Werewolves and Whooping Birds

There are chest hairs in the sink. They’re not mine. They belong to my boyfriend who has just moved into my apartment with his Playboy collector’s edition, framed shrub photographs and a fear of werewolves. Why he thinks werewolves are more likely to attack him in my downtown apartment than in his former abode, a loft in the woods, is beyond me. All I know is that doors have to be double locked now and chains applied. When I tell him that the werewolves could probably get in anyway, he avoids the windows. I always thought I would end up with someone braver than me. Someone who could protect me from the looming unnamable. But sides of the bed have been established, and it’s me who has the outside while Guess Who snuggles safely in the last-to-die spot by the wall.

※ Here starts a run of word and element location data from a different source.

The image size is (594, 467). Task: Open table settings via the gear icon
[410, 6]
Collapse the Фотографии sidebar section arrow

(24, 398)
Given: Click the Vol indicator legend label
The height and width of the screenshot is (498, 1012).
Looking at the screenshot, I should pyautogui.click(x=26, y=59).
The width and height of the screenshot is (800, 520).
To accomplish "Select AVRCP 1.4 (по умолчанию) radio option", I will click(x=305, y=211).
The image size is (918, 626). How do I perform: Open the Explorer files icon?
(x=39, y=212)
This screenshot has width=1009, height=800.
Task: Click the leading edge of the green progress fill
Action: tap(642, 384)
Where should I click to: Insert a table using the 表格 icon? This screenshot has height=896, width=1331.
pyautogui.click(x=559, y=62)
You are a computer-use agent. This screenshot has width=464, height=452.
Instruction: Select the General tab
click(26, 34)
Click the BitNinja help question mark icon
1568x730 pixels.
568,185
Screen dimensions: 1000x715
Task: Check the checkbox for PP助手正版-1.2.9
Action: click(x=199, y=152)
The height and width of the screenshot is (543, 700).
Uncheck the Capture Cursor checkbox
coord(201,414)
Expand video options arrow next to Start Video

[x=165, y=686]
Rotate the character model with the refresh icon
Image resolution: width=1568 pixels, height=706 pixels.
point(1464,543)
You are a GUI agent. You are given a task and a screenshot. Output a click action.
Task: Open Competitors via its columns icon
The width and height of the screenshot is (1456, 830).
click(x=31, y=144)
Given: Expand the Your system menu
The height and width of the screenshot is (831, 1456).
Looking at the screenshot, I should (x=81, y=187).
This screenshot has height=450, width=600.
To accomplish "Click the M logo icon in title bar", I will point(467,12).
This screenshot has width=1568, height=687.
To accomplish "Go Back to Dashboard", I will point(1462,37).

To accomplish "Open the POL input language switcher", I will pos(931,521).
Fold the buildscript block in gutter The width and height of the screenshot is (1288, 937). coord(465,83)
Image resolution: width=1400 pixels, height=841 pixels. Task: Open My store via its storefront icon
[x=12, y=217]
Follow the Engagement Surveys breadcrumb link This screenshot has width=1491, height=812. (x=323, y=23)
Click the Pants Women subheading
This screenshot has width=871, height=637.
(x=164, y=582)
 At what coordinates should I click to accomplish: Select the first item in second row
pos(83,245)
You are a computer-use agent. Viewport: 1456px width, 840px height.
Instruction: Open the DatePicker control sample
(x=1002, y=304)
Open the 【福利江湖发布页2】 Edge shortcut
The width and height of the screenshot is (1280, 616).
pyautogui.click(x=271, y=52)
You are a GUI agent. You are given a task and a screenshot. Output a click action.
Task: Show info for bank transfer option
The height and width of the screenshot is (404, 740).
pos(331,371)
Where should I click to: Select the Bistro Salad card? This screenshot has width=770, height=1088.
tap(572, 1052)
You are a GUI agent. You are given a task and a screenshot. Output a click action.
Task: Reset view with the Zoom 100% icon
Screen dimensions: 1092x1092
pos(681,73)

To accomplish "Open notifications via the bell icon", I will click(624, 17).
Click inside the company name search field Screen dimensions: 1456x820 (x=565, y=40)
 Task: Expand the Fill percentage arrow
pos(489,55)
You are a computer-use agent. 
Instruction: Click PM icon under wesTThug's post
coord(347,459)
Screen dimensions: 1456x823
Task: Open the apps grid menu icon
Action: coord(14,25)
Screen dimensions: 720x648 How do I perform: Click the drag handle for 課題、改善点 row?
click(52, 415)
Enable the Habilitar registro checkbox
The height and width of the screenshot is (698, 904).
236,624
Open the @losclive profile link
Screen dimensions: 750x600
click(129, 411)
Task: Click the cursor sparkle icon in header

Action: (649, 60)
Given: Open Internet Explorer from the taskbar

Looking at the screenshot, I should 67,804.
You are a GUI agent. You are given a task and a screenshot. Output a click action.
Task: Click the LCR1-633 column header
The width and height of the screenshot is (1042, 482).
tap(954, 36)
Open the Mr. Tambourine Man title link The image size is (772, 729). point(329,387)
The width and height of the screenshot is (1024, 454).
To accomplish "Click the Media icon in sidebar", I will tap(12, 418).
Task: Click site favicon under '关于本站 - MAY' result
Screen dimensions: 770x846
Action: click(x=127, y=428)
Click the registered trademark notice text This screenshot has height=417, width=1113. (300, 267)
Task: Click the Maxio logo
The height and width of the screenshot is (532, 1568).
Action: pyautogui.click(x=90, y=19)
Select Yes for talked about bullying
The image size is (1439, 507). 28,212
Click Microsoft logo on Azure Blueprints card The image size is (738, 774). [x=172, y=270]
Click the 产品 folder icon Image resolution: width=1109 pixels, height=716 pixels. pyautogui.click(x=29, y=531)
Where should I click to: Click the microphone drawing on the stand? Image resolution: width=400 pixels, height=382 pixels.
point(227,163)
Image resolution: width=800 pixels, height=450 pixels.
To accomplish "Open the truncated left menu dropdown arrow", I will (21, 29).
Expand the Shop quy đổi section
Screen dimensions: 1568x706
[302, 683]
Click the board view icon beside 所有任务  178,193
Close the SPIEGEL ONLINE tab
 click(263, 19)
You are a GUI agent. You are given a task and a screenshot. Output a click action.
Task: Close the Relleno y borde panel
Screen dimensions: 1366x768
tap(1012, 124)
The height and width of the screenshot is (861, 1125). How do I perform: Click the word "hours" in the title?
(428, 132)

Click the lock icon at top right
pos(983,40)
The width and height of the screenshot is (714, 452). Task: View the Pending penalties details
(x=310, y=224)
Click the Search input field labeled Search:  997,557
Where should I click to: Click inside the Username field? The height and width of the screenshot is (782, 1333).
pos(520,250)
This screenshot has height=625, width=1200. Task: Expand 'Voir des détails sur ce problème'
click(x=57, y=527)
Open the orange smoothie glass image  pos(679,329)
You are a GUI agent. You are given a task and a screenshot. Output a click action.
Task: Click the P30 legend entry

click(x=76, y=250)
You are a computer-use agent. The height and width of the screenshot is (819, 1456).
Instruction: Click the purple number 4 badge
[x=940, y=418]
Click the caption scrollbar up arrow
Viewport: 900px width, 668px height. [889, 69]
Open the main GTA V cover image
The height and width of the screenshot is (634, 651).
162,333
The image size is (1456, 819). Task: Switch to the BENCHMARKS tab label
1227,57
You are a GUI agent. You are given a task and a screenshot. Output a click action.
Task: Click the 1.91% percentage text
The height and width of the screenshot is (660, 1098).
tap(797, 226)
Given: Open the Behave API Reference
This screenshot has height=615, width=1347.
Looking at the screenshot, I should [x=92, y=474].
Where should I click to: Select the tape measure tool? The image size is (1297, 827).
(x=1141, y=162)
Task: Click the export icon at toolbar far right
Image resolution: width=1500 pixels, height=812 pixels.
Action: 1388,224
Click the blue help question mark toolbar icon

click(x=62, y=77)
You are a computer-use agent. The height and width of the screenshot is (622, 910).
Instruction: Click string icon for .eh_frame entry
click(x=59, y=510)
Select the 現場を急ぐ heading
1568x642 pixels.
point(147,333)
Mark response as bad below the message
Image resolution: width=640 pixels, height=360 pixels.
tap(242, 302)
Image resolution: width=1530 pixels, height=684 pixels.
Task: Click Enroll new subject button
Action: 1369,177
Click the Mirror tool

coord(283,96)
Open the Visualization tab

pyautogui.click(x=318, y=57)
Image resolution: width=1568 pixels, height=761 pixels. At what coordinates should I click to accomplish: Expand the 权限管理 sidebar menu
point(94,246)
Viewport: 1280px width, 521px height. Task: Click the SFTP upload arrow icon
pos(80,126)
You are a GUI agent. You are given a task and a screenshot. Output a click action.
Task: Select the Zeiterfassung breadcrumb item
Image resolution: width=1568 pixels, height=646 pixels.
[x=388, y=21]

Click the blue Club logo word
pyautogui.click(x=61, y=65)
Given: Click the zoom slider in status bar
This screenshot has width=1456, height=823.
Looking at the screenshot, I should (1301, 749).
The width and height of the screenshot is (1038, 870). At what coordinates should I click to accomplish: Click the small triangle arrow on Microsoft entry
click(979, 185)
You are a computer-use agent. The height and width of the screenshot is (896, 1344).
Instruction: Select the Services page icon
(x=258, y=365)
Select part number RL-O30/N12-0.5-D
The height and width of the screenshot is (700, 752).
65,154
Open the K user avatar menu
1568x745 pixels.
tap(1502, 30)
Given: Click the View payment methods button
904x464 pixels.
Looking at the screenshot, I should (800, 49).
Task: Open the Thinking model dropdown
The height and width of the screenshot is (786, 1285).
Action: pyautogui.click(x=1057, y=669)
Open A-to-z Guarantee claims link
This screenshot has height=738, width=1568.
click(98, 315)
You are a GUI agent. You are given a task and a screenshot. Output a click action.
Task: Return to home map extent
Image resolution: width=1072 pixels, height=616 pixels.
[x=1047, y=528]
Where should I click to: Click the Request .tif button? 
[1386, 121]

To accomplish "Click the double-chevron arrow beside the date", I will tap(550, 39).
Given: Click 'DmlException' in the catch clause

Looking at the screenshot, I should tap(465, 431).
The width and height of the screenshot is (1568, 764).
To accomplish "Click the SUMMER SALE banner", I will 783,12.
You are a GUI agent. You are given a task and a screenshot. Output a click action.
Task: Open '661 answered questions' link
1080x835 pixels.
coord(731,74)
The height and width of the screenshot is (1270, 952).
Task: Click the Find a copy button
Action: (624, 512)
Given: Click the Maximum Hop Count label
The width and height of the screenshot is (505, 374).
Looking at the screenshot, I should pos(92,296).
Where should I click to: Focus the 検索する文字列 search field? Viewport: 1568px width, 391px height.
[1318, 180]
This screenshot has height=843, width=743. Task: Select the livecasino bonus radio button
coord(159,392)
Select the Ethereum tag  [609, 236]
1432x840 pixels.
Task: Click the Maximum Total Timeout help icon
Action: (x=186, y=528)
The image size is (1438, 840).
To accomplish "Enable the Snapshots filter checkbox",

It’s nice though, having this second person around all the time. We’re on vacation right now, so we’ve been in the house together from wake to sleep for four days running. We have begun to realize, as we wander between our two small rooms, that we are screechers. Before co-habitation, we spoke in normal tones, dialing the telephone civilly and making chitchat. Now, face to face, it turns out that all that time I thought he was sitting peacefully in his apartment meditating, what he was really doing was running around bare bellied in a sarong and whooping like a crazy bird. He says it helps him purge his energy. When purging is taking place, I have to scream louder than he does. Otherwise it’s hard for him to tell the difference between me and furniture.

We’re turning into those crazy neighbors I always wondered about. The folks in the apartment upstairs who made me glad I didn’t know their faces since it was too frightening to picture them as real people who I might actually turn into. Now it looks like the only person I might turn into is him. And him into me, since really, what other choice do two people in an 800-square-foot apartment have?